Published March 11, 2019

Even before Lauren Masiunas enrolled at Smith College, she was comfortable participating in discussions among higher ed faculty about the latest astronomy research. But her interactions on Capitol Hill next month will offer a new challenge.

Instead of presenting complex data about the formation of star clusters to an academic audience, Masiunas will need to make her research accessible to elected officials in the U.S. Congress, who fund the type of investigations she pursues.

Masiunas is one of 74 undergraduates who will discuss their research in Washington, D.C., on April 13 as part of “Posters on the Hill,” an event that spotlights the importance of investing in research.

“My project relates to the age and distances of stars to one another. A lot of the stars are younger versions of our sun,” said Masiunas, a junior student double majoring in astronomy and religion. “We are basically using examples around us to see how we got where we are.”

To perform her current research on the star cluster known as AFGL 490, which is 3,000 light years distant, Masiunas uses data from government-funded resources such as NASA’s space telescope and Kitt Peak National Observatory in Arizona.

Masiunas will attend the Council of Undergraduate Research (CUR) event with Tom Litwin, director of Smith’s Clark Science Center, and her advisor, Rob Gutermuth, a Five College research fellow in astronomy.

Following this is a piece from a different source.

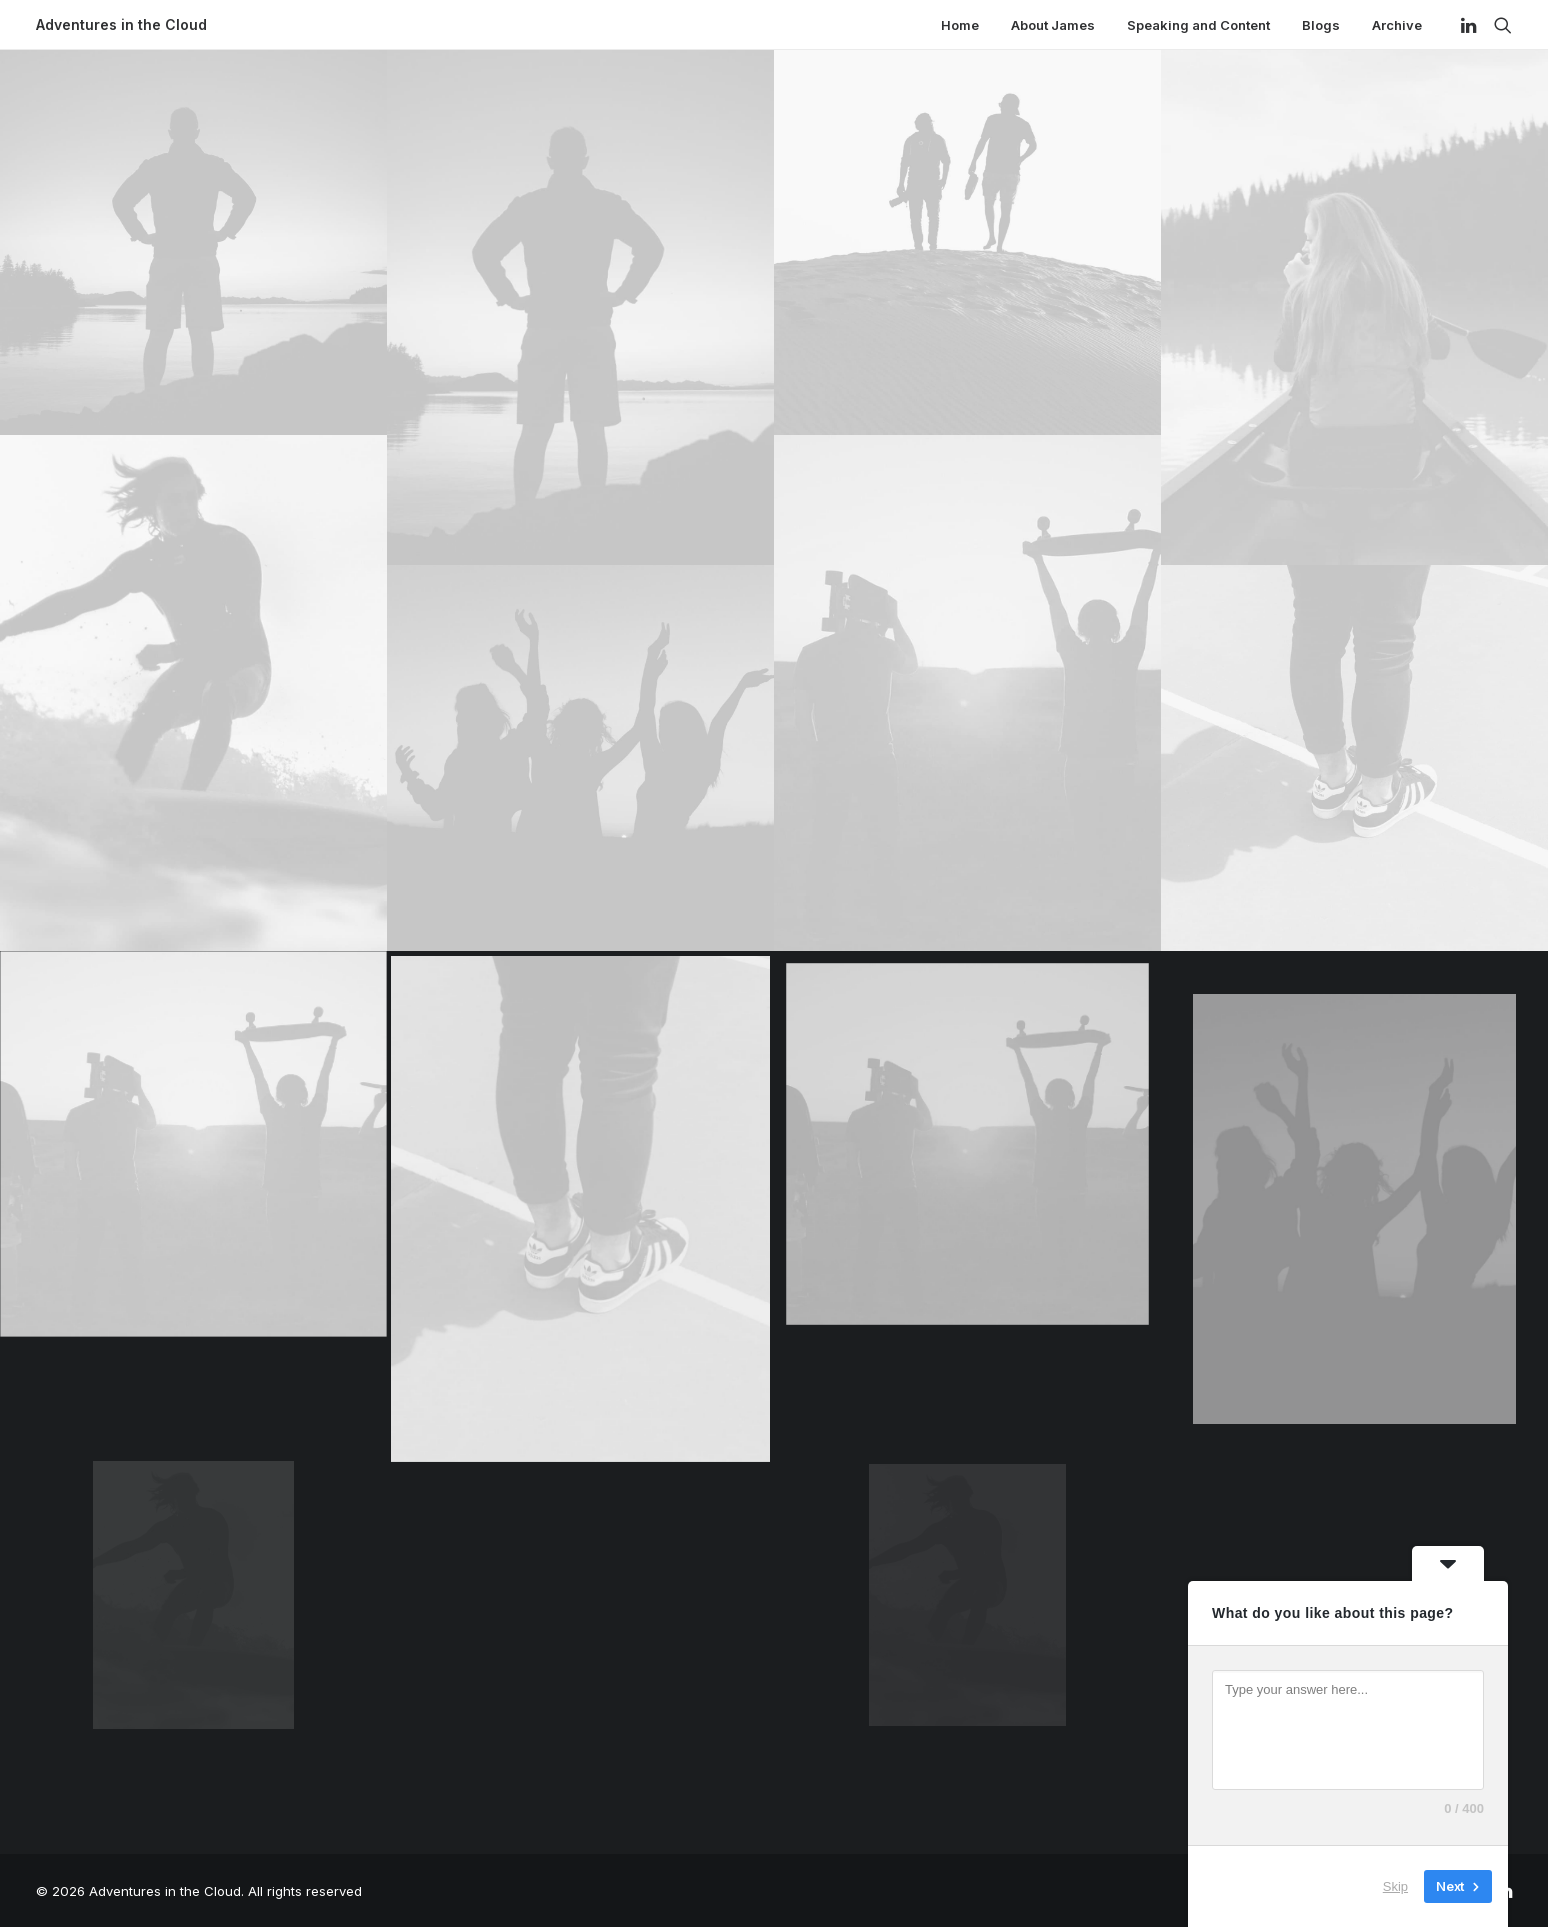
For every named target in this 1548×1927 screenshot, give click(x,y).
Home (960, 25)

“The event is meant to draw the attention of Congressional lawmakers to the breadth and importance of research being done by undergraduates,” said Gutermuth. “Lauren’s wrapping up a project that an early graduate student might start, so to have an undergraduate perform successfully at that level is incredibly gratifying and great fun.”

Next month’s presentation follows a more in-depth version that Masiunas gave in January at the annual meeting of the American Astronomical Society.

The subject matter has long been an interest of hers. “I remember being a kid and watching Carl Sagan’s ‘Cosmos’ and loving it,” said Masiunas.

As a teenager, Masiunas spent many hours after school in the Astronomy Department at the University of Massachusetts, Amherst, waiting for a ride home to Miller’s Falls with her father, Andrew Masiunas, an electronic hardware design engineer, who was developing components of a telescope for the university.

Toward the end of high school, Masiunas assumed an official role in the department as an intern. The experience gave her the opportunity to join morning faculty discussions about research.

The Department of Astronomy is a Five College department, so Masiunas still regularly visits the building that holds those memories. The walls are still adorned with posters that she designed during her internship. And the Web site that she developed for the department is largely unchanged.

“At the beginning, when I sat in faculty discussions, I felt as if I was listening to another language,” said Masiunas. Not anymore. Next month, she will translate the language of research to members of Congress.